------ RECORDS PROVIDED

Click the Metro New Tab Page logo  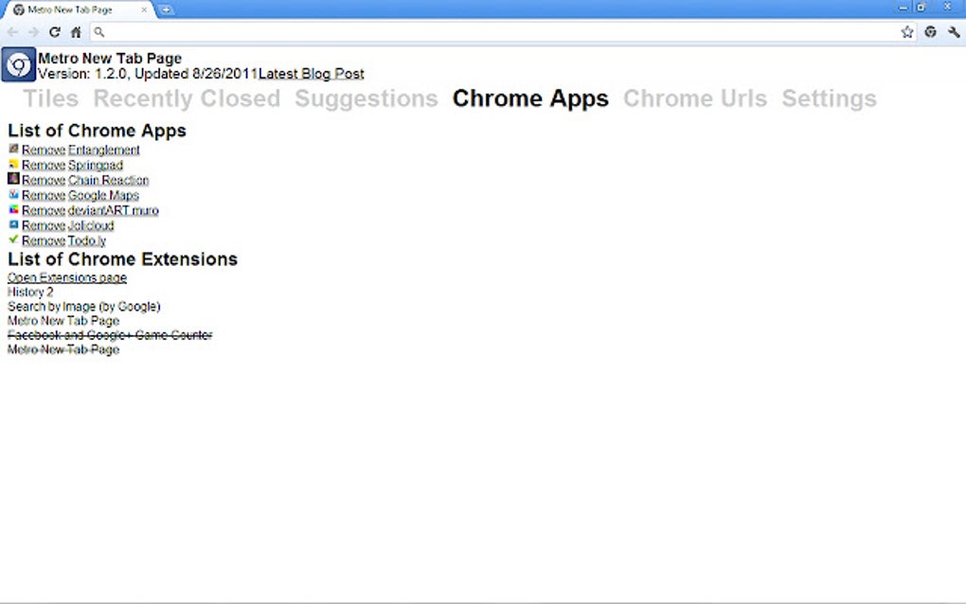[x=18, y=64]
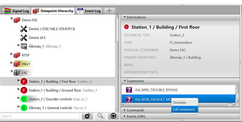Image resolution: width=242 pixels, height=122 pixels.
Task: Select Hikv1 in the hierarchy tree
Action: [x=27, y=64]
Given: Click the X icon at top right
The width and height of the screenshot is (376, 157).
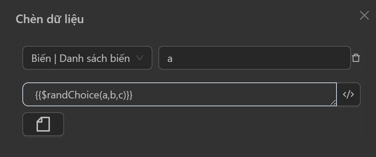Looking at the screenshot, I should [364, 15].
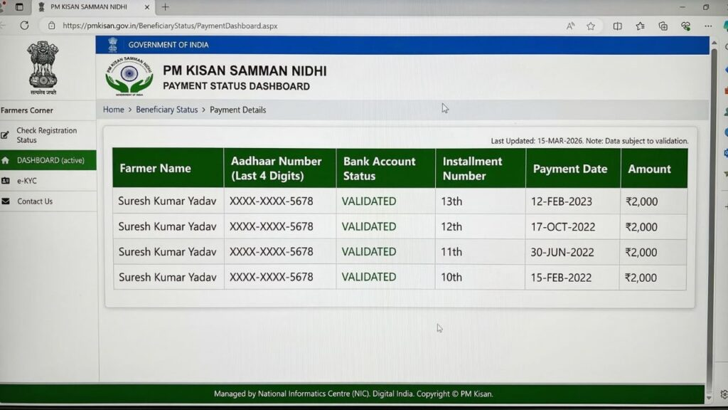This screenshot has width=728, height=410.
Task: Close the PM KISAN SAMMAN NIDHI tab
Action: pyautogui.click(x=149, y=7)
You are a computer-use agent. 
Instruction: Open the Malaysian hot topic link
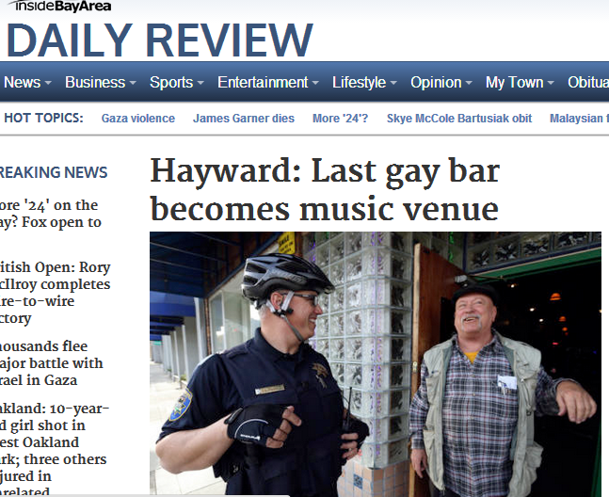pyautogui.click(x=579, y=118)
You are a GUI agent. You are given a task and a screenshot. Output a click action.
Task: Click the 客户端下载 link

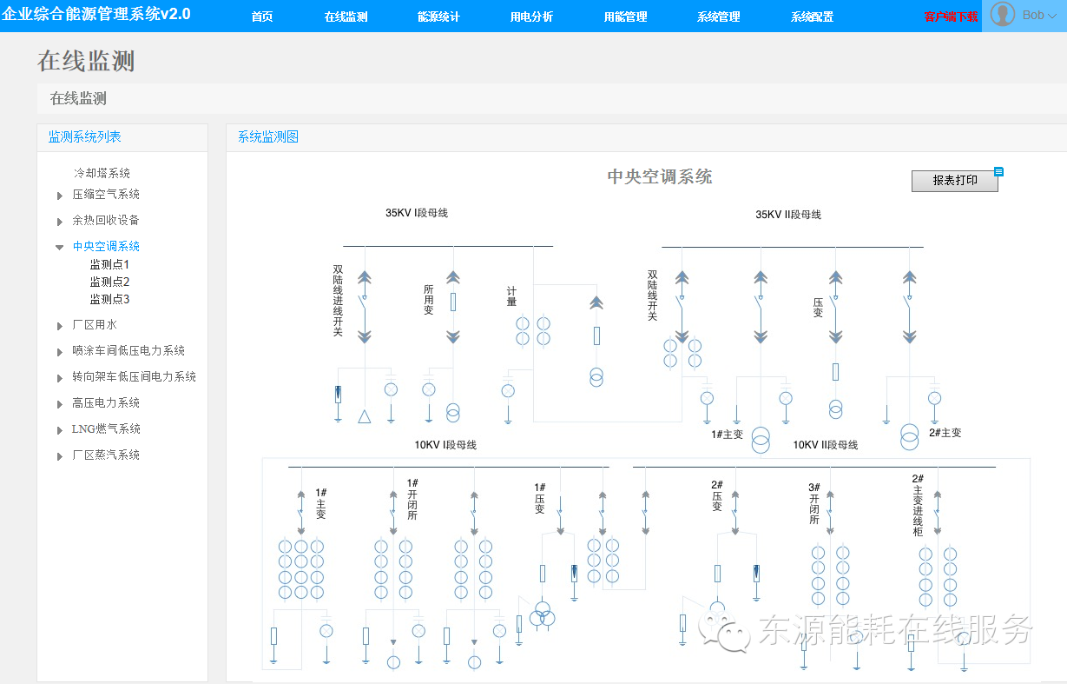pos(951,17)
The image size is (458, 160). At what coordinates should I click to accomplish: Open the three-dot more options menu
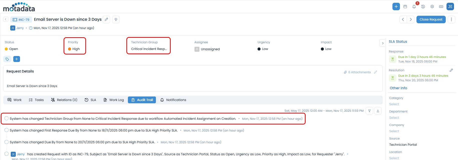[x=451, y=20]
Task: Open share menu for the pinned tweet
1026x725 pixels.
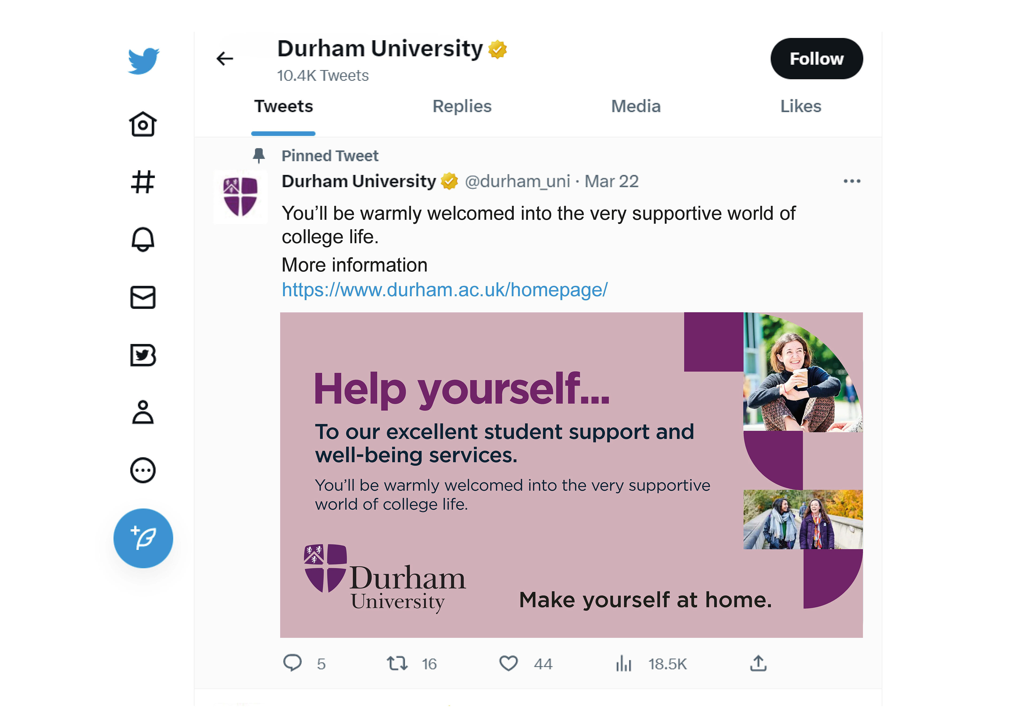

------------

Write the lines out again exactly, beginning at the one containing "You are a GUI" and ending with the last line of the entries, but without any pictures.

- _REPLY_:
You are a GUI agent. You are given a task and a screenshot. Output a click action.
Task: Click the 客户端下载 link

pos(951,17)
The image size is (458, 160). At what coordinates should I click to accomplish: Open the three-dot more options menu
[x=451, y=20]
Task: Open share menu for the pinned tweet
1026x725 pixels.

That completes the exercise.